Another thing to keep in mind is plate sizes. Plates come in 8×10, 10×12, 11×14. Make sure the plate you get will cover all the core vitals of your body while still allowing you to move freely. A way to think about this is to look at a shooting target and try to have the armor cover as much of the point areas as you can.
This is a bit of foam that sits between your plate and your body. When a bullet hits your plate the force has to go somewhere and that somewhere is you. It also concaves the plate so if you don’t have a trauma pad then even though the plate may have caught the bullet the bullet + plate combo can still penetrate you. A trauma pad is a bit of foam that sits between the plate and you to help mitigate that.

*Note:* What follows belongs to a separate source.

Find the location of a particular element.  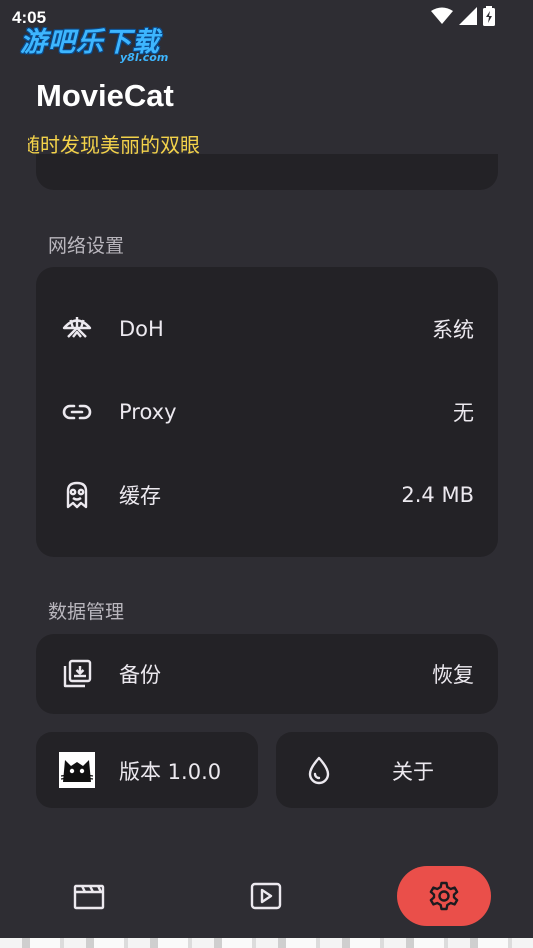

app-subtitle: 随时发现美丽的双眼 is located at coordinates (114, 145).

These are sometimes built into higher end plates but if you can afford the added heat and bulk a little more never hurts.
Pretty much all helmets are Level IIIA so pick one that you like. Though I contemplate upgrading I use a snowboard helmet to protect from less than lethal rounds ¯\_(ツ)_/¯
Arms and Shins
Another tip is to get guards for your forearms and shins. Allen McInnis, a photojournalist who has covered many protests over the years, points out that “Cops and protestors trying to stop the media from taking pictures like to kick you in the shin, it hurts, it almost stops you dead, leaving you open to god knows what that might come next.” Shin guards from a soccer supply or sporting good store can make the difference here. Shin guards on your forearms will help when being beat with a police baton as the natural reaction is to put your arms up to defend yourself. The most effective way to use a baton is to aim for the boniest parts of the body to inflict the highest amount of pain and your forearms are just that.
What I use
I saved this for last for a reason. In a classic hypocritical “Do what I say not what I do” moment, the plate I use I wouldn’t recommend to others. It was cheap, it says it is rated IIIA but doesn’t appeared to be tested by an independent lab, has only been reviewed by a super sketchy YouTuber, it isn’t on NIJ’s list, it’s made of steel with not enough spall liner layers and for steel it’s really light. I like it because it is definitely stab proof and while I wouldn’t trust it to take care of the higher caliber threats like a magnum it should hold up fine to most 9mm and .45 sidearms I’ll run into. Considering where the world is headed right now I am seriously considering upgrading to Level III plates.